Bo kiedy panowie ratownicy podali mi lek przeciw wymiotny, to doprowadzili do kolejnego nasilenia się uczulenia. Ponownie zaczęłam puchnąć, robić się jak burak i XXX wkroczył do akcji, podał mi podwójną dawkę wapna forte, leki przeciwhistaminowe. Skontaktowałam się ponownie z moją panią doktor, która tym razem kazała przyjść po receptę. Po właściwych lekach wszystko przeszło i jest dobrze.

Dzisiaj byłam na kontroli i kiedy jej opowiadałam jak to wszystko wyglądało, to powiedziała mi zdanie, które przeraziło mnie do reszty. Bo to że mój organizm był mądrzejszy, od ratowników - to jedno, a drugie to buta tych ludzi.

Wracając co powiedziała mi lekarka , o tusz do przychodni przyjeżdża pogotowie, po pacjenta z zawałem i kiedy w karetce jest lekarz to jest spokój, szacunek i profesjonalizm, a kiedy jest obsługa ratowników, to pielęgniarki pracujące w przychodni uciekają, bo nie chcą, ani słuchać, ani oglądać zachowania ratownictwa medycznego.

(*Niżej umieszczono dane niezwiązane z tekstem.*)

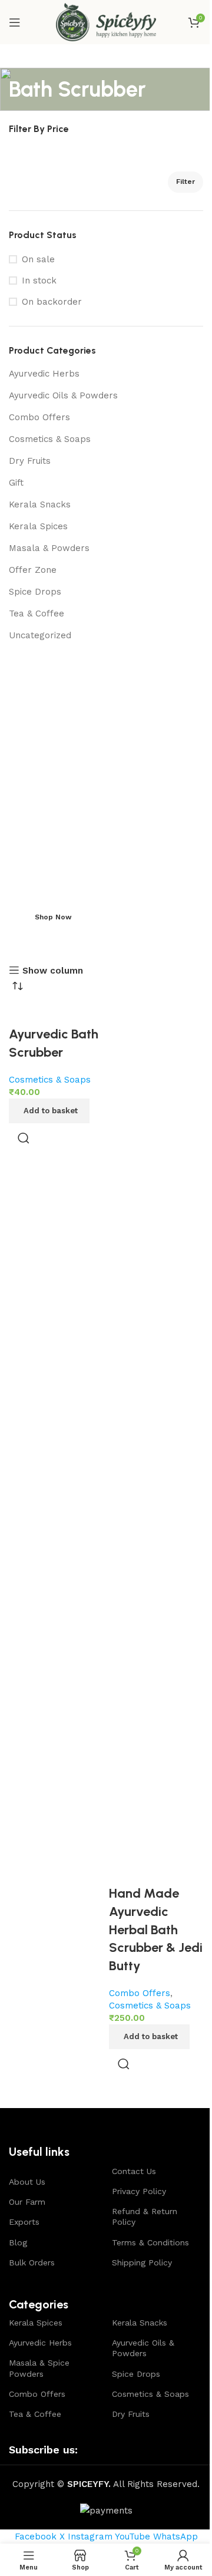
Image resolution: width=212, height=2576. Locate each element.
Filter (185, 181)
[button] (49, 1111)
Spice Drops (35, 591)
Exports (24, 2222)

Dzieje się tak ponieważ, to ratownicy rozstawiają po kontach lekarzy, z długoletnim stażem i traktują ich jak ścierki do podłogi.

 Ponieważ podobno z chorym systemem się nie wygra, to proponuję zaopatrzyć się na wszelki wypadek samodzielnie w leki ratujące życie. 

 

Mam nadzieję, że nie wszyscy ratownicy są tacy jak opisałam.